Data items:

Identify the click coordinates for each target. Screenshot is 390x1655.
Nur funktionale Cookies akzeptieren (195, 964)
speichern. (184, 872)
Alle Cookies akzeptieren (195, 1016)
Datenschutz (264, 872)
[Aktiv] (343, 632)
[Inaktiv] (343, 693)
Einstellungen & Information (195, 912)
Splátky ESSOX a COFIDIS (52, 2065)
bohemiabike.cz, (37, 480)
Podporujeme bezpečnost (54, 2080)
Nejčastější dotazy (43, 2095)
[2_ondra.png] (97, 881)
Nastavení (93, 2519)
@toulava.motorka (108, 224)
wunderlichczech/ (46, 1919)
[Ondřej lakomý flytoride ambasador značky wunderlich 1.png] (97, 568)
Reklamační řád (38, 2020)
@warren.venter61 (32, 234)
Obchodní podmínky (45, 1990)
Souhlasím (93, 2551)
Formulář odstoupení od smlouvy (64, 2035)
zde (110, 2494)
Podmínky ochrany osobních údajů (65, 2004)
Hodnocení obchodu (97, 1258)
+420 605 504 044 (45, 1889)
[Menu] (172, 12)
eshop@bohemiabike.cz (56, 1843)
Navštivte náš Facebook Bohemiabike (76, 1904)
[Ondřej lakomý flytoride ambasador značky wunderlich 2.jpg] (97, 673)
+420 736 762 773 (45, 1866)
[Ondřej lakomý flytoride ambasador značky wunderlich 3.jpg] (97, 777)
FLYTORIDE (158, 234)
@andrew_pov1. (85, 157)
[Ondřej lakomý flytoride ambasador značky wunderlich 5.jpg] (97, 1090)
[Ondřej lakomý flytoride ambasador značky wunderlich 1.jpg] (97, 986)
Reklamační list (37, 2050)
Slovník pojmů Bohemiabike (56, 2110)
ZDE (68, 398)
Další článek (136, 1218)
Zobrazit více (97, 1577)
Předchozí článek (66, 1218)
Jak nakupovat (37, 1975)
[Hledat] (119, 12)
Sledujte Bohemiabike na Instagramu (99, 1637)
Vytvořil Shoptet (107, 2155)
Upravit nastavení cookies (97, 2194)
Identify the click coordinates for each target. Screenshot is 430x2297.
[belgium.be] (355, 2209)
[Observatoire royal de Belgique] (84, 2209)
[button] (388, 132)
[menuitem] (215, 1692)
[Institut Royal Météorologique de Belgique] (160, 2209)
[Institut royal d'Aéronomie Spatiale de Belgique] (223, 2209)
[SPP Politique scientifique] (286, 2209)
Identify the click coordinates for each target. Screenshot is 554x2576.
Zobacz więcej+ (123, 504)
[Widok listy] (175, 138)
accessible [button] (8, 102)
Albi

HOW TO COMPLETE THIS TASK:
Which lines above carry the string "Institut"? Copy those lines.

YOUR RESPONSE:
[Institut Royal Météorologique de Belgique] (160, 2209)
[Institut royal d'Aéronomie Spatiale de Belgique] (223, 2209)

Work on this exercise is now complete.